Aniśmy się obejrzeli, a minęło 265 lat. Pardon, to ledwo trzy tygodnie. To właśnie wtedy dość sarkastycznie komentowałem stanowisko urzędników z jednostki pod szumną nazwą „Klimat-Energia-Gospodarka Wodna”, którzy przekonywali, że opady deszczu może i były obfite, ale takie to zdarzają się raz na 265 lat właśnie. Od tamtego czasu (czyli przez trzy tygodnie) podobny deszcz spadł co najmniej dwa razy, a więc norma została wyrobiona na ponad pół millenium.
Nie mam zamiaru dalej się wyśmiewać, bo straty po nawałnicy, która nawiedziła Kraków ze środy na czwartek, są bardzo poważne. Równie poważne są zaniedbania, jakie owa nawałnica nam unaoczniła. I tak mieszkańcy Górki Narodowej przekonali się, że gęsta zabudowa betonowymi blokami, brak odpowiedniej retencji, a także kontrowersyjnie prowadzona inwestycja - budowa linii tramwajowej wraz z pętlą - nie są przygotowane na załamanie pogody. - Wcześniej zieleń zatrzymywała wodę, ale wszystko zryli, zabetonowali, na górze deweloperzy budują osiedla, woda nie wsiąka już tam w ziemię, tylko płynie rwącą rzeką - mówili mieszkańcy.
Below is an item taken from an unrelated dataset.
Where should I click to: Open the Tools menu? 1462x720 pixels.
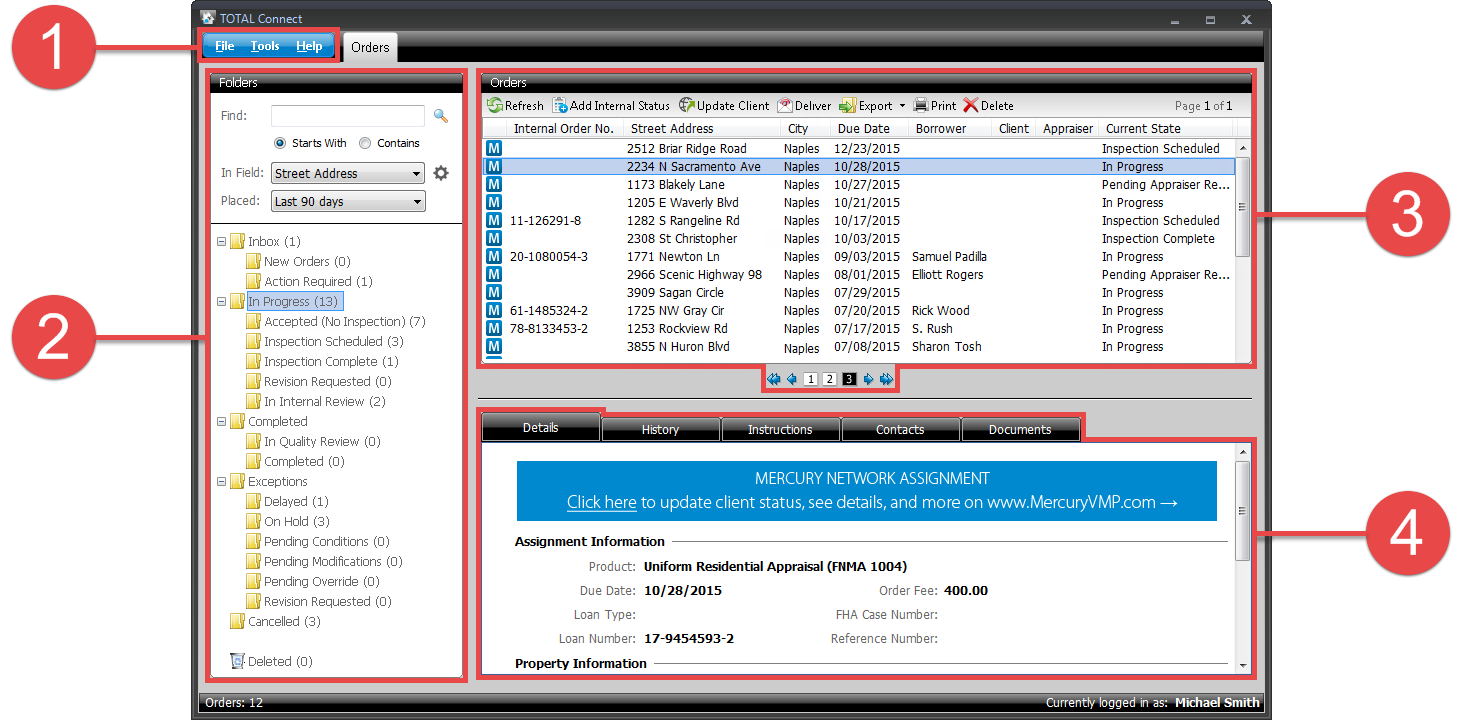265,46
To prawda. Filmy, na których widać rzekę błota płynącą między blokami, biły na stronie „Dziennika” rekordy oglądalności, trudno jednak nie mieć wrażenia, że może to być jedynie chwilowa ekscytacja widzów. Jeśli nie zmieni się systemowe podejście do kwestii klimatu, jeśli na poziomie ponadnarodowym, ale także rządu i samorządu (wspólnie!) nie będziemy mieli rozwiązań pozwalających reagować na podobne (wciąż jeszcze) anomalia, ale i takich, które powstrzymają zmiany, to niestety - obrazki jak z Górki Narodowej gotowe nam spowszednieć, a za 265 lat nie tylko nie będzie tu „wielkiego deszczu”, ale także nikogo, kto miałby w nim zmoknąć.
A skoro już jesteśmy przy Wielkich Planach, to może zamiast wymyślać opowieści o „historycznych deszczach” warto zaplanować regularne i interwencyjne przetykanie studzienek kanalizacyjnych?